(AIM OF THE EXERCISE): The task requires repeating, word for word, the lines from the one with "965x434 pixels. How" through the end of the material, leaving out all pictures.

(SOURCE MATERIAL):
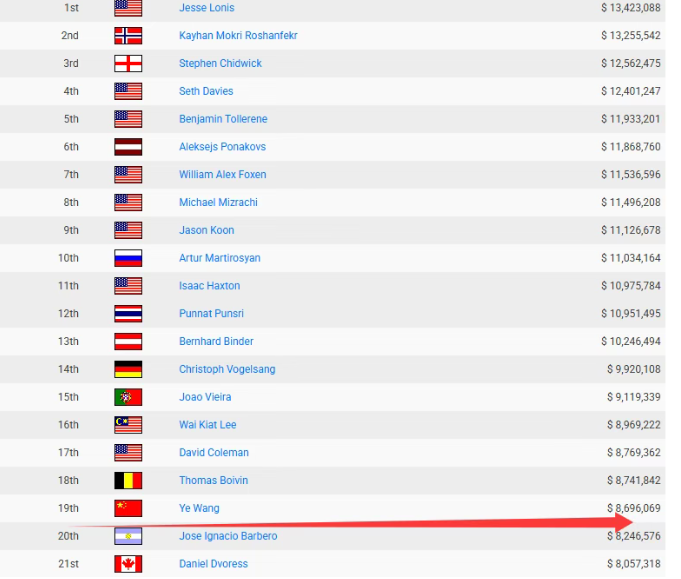Open Seth Davies player link

pyautogui.click(x=206, y=91)
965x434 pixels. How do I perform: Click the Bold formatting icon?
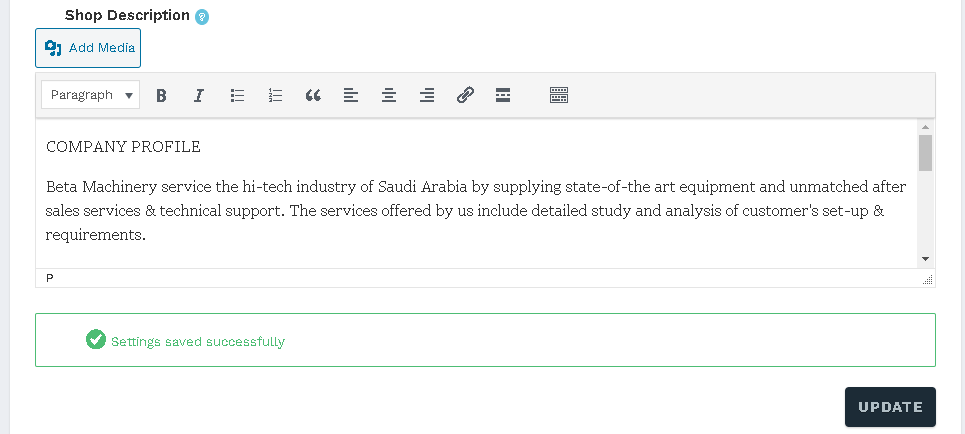pyautogui.click(x=161, y=95)
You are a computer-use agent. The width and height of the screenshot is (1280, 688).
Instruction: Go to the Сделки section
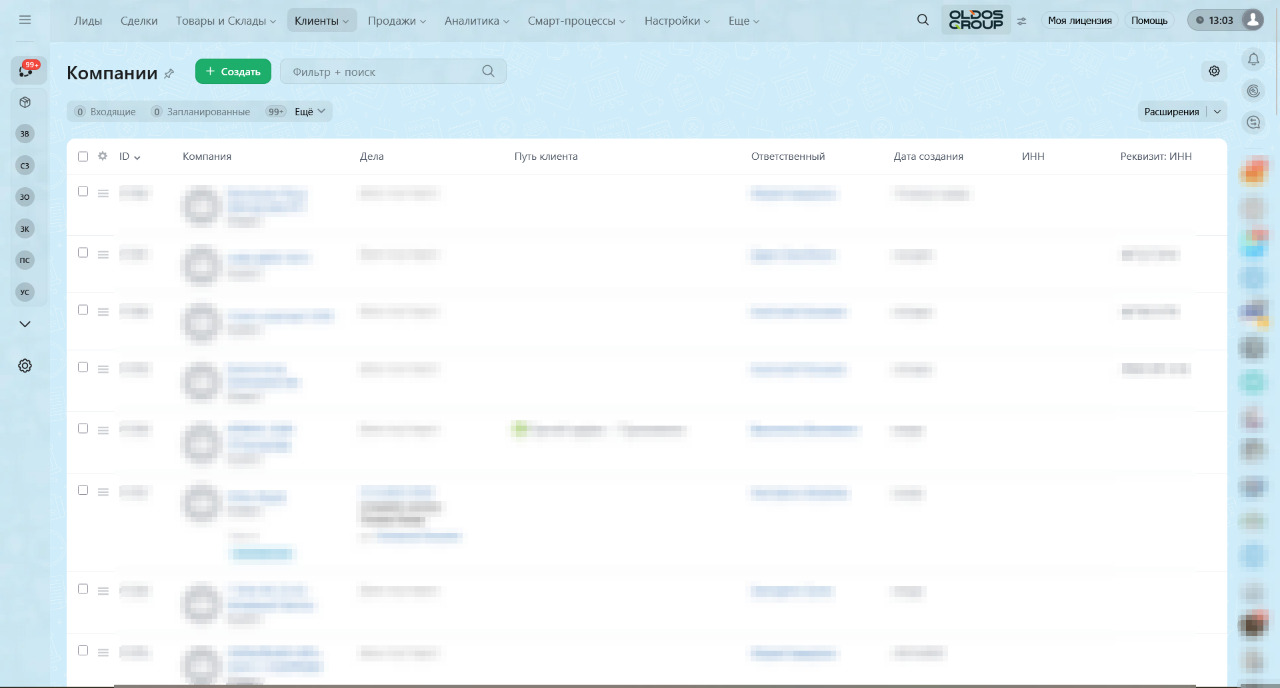click(x=138, y=20)
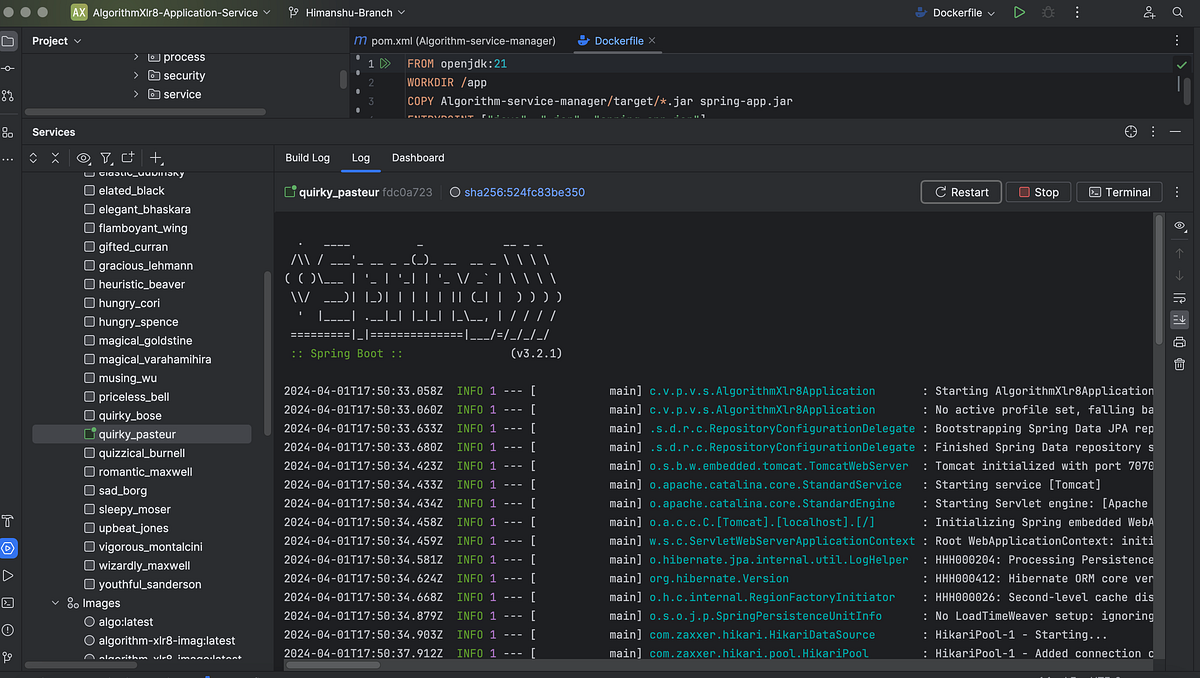Toggle scroll-to-end in log panel
Screen dimensions: 1200x678
pos(1180,320)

(EXERCISE OUTPUT):
965x434 pixels. How do I perform: Click the Bold formatting icon?
pyautogui.click(x=161, y=95)
You are a computer-use agent. The width and height of the screenshot is (1280, 688).
Instruction: Go to the Сделки section
click(x=138, y=20)
Toggle scroll-to-end in log panel
Screen dimensions: 1200x678
pos(1180,320)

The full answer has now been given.